Media General’s president and chief executive officer George L. Mahoney said, “Today we report the first full quarter for the combined Media General and Young Broadcasting, which merged on November 12, 2013. It was an outstanding quarter.”
Comparing first-quarter 2014 results to the first quarter of 2013 as adjusted for the combined company, Mr. Mahoney said, “Our net operating revenue increased 16% from last year and reflects growth in all of our revenue categories. Core local and national gross time sales increased 4.6%. Automotive and telecommunications advertising increased 20% and 50%, respectively, compared to last year.
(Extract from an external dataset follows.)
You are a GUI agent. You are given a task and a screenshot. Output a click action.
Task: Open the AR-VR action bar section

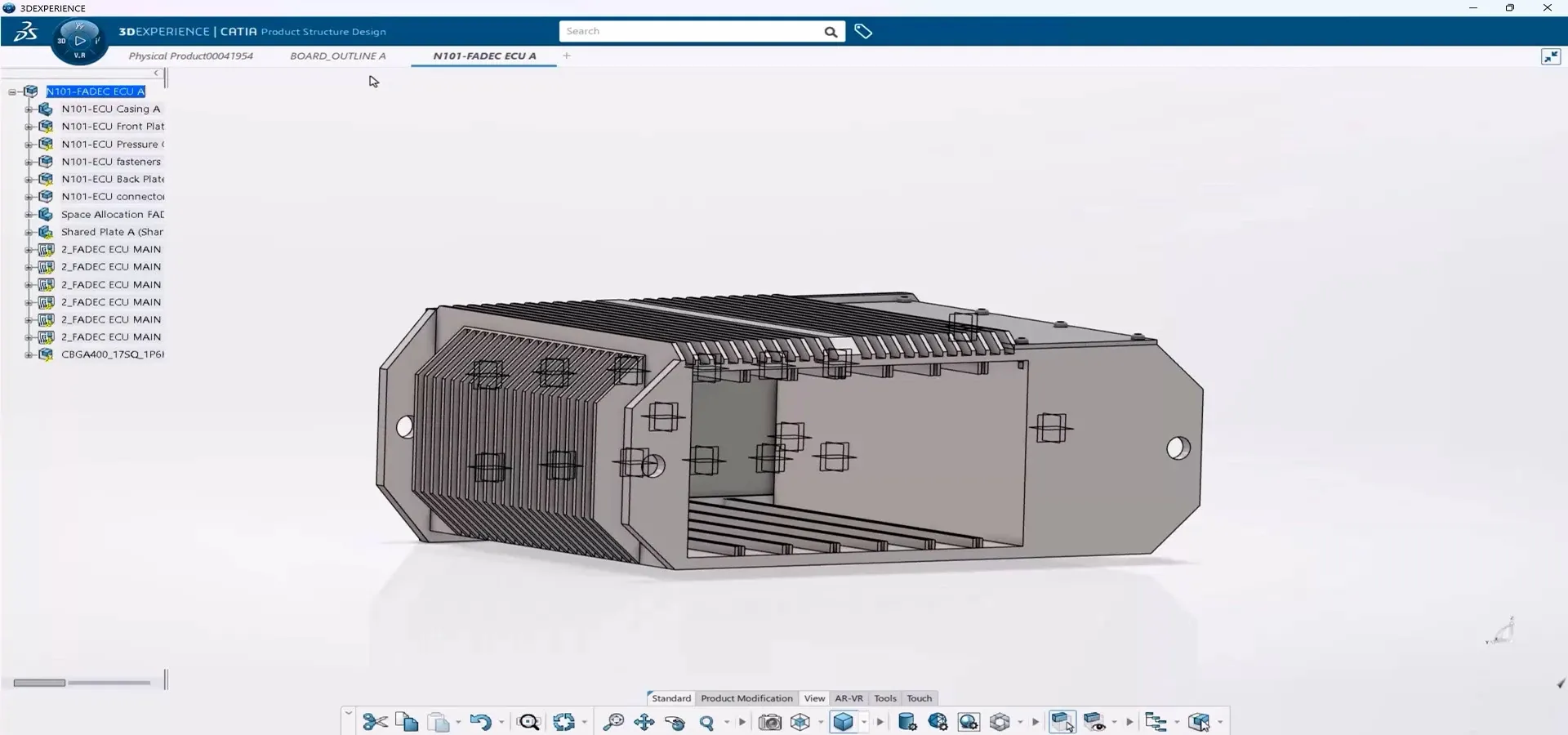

Our stations generated significant revenues during the Sochi Winter Olympics and the NCAA March Madness basketball tournament. Political revenues of $4.4 million were more than five times last year’s level, as we benefited especially from the race in Florida’s 13
congressional district, near Tampa. Also, retransmission consent revenues grew nearly 50%, and digital media revenues rose 33%,” said Mr. Mahoney. “Broadcast Cash Flow increased 38%, primarily as a result of our strong revenue growth, and operating income increased 87%, excluding merger-related expenses in the current quarter. Adjusted EBITDA nearly doubled to $39.3 million compared with $23.2 million last year,” he said.
“The new credit facilities that became effective on our merger with Young Broadcasting have enabled us to lower annualized combined cash interest costs from $75 million to $39 million. Interest expense in the first quarter was just under $10 million, compared with a combined $21.4 million last year. This lower interest expense, combined with revenue growth in the first quarter, enabled us to generate strong free cash flow and repay $36 million of debt. Our net leverage at the end of the first quarter was 4.23x,” said Mr. Mahoney.